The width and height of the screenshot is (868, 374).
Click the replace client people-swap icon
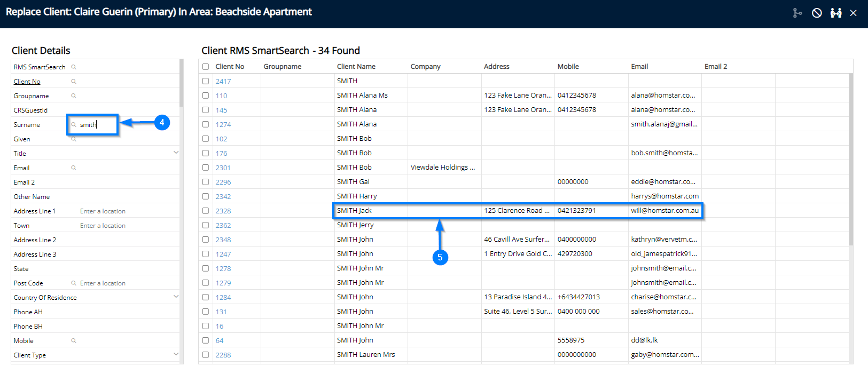click(x=836, y=13)
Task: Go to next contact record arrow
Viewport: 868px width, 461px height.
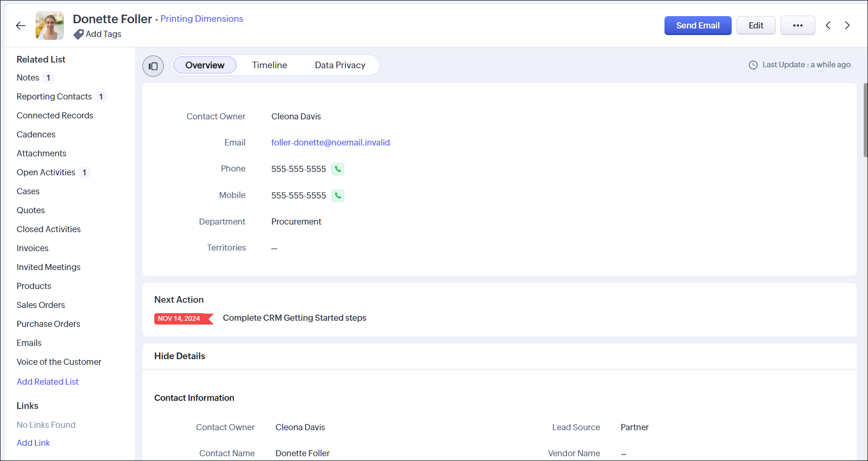Action: 847,26
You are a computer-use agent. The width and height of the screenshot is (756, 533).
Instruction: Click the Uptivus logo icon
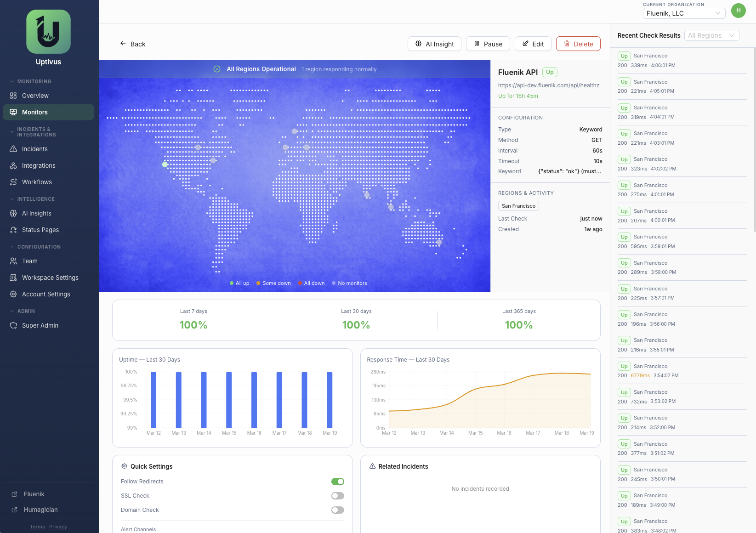tap(48, 32)
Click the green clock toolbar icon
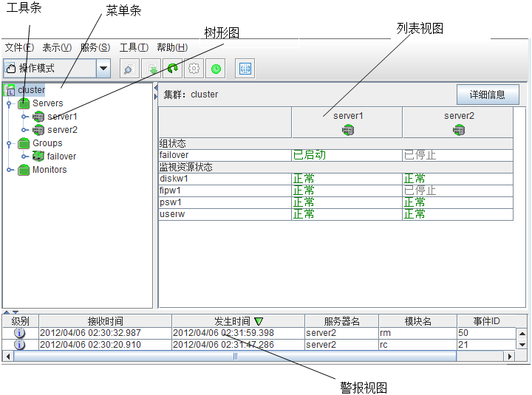Viewport: 532px width, 395px height. click(x=215, y=69)
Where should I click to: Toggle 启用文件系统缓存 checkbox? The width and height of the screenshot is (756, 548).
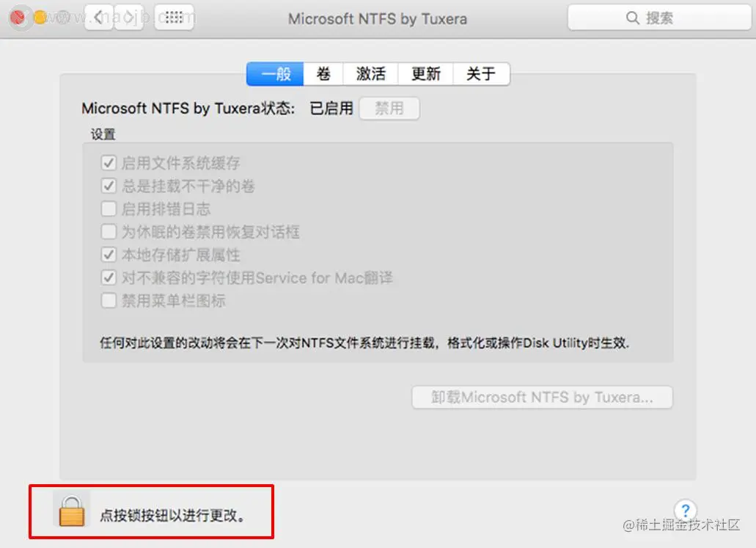point(109,163)
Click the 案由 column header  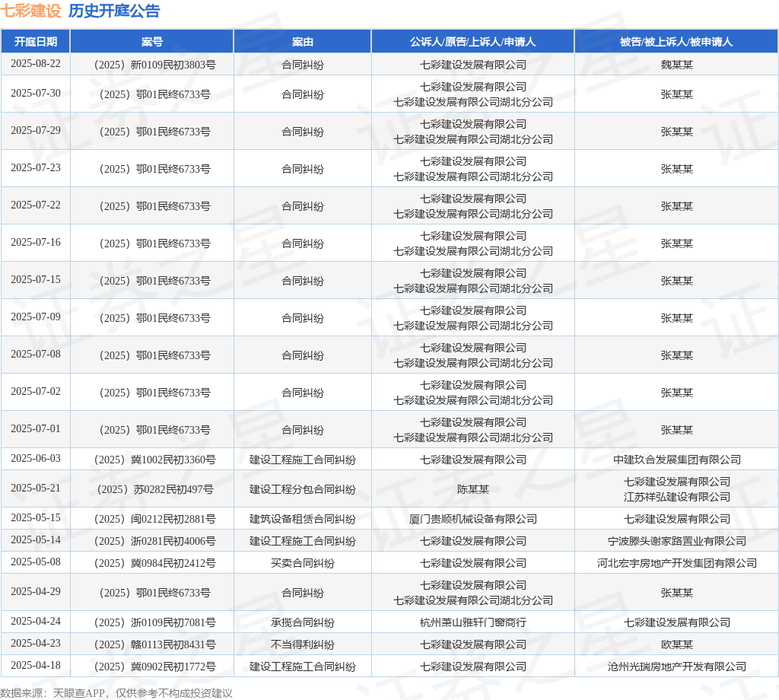click(302, 42)
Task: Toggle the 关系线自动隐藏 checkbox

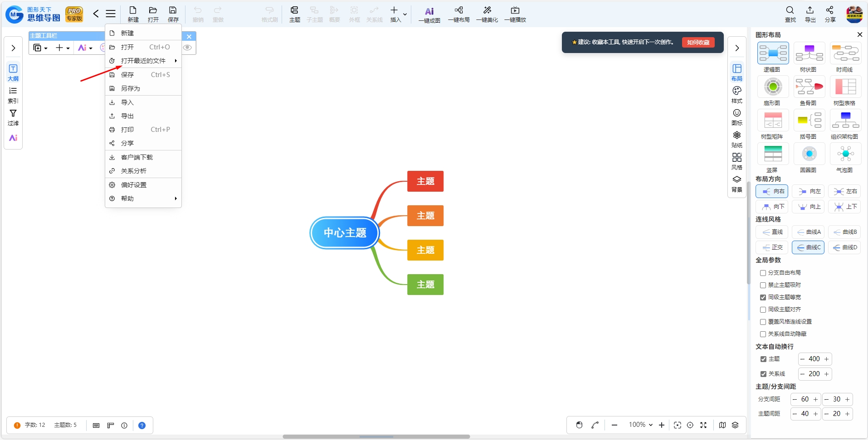Action: click(x=763, y=334)
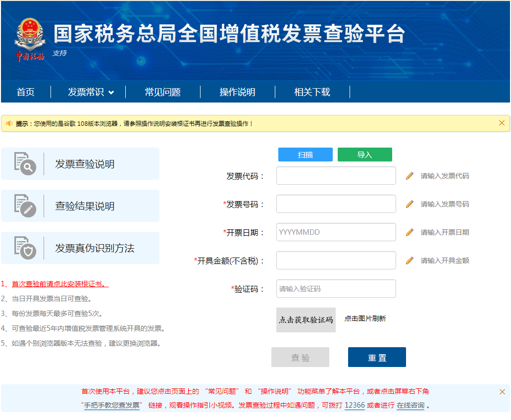511x420 pixels.
Task: Switch to the 操作说明 section
Action: tap(237, 92)
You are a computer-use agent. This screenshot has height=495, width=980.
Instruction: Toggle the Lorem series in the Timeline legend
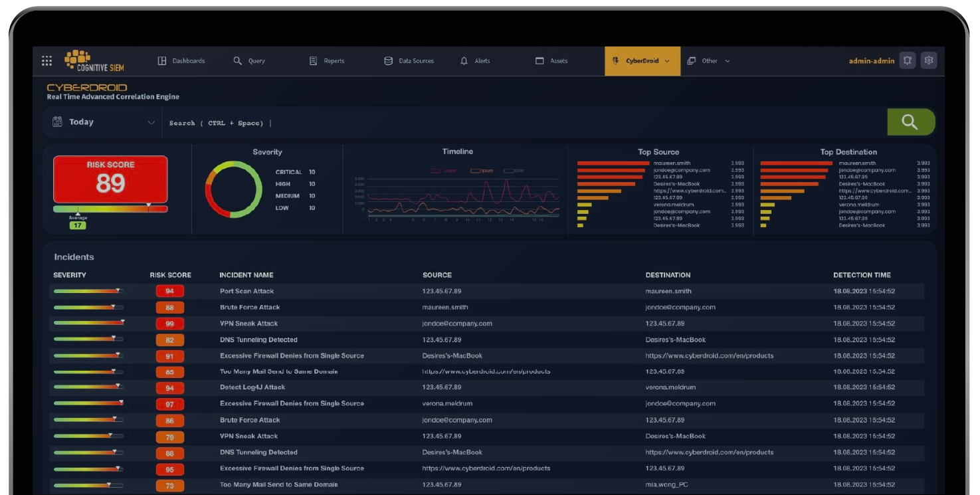(x=444, y=170)

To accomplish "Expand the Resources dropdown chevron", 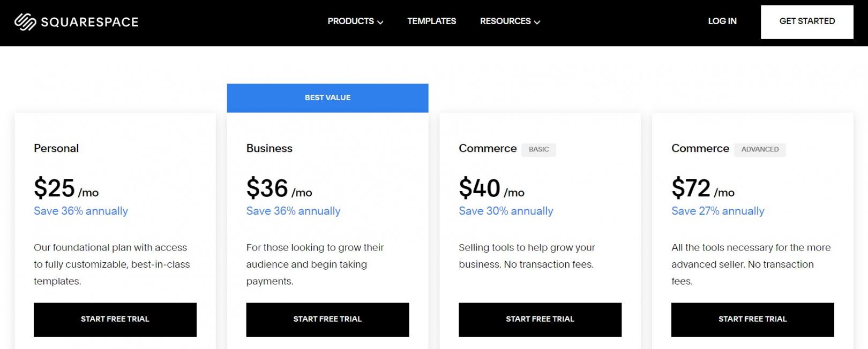I will pyautogui.click(x=537, y=22).
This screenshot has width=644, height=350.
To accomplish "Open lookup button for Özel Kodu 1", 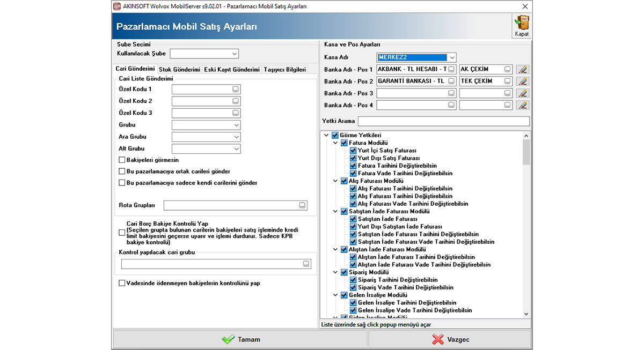I will pyautogui.click(x=235, y=89).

☆ ☆ ☆ ☆ ☆

Where a line in the records above holds the string "computer", it counts toward the total; give that total alone.

● SOLUTION FOR THIS TASK
2